** Opening AVAILABLE DATA block **
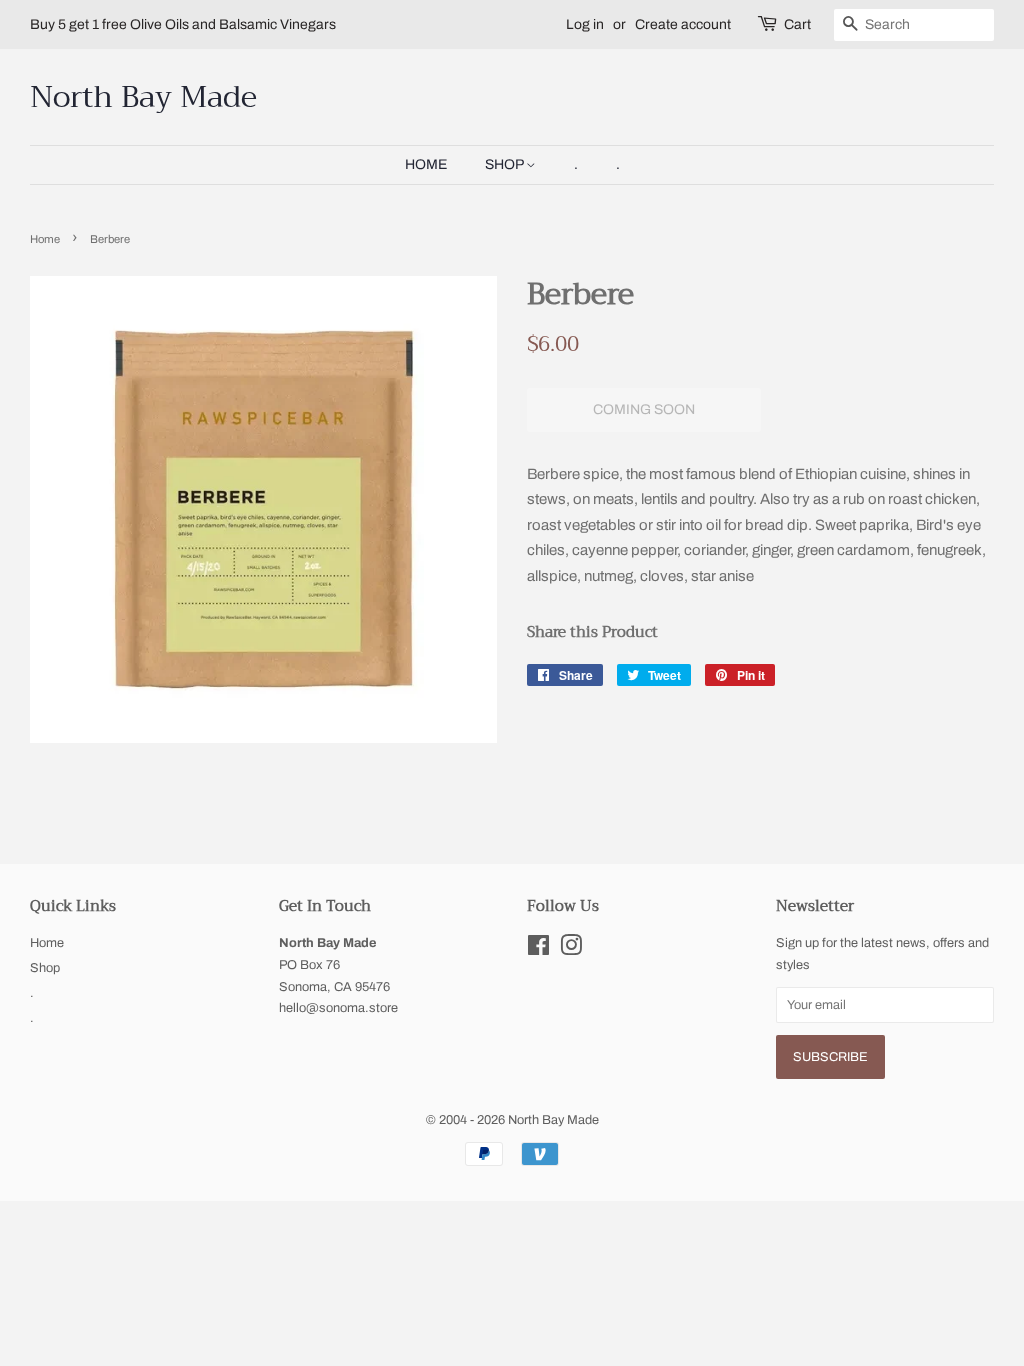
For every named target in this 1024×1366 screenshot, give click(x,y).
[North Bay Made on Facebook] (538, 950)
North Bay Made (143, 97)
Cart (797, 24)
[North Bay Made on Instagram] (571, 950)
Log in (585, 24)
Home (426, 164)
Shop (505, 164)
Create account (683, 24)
** Closing AVAILABLE DATA block **
◆ ACTIVITY
Say how many lines in the records hold "Made", with the number as the whole reply.

◆ RESULT
3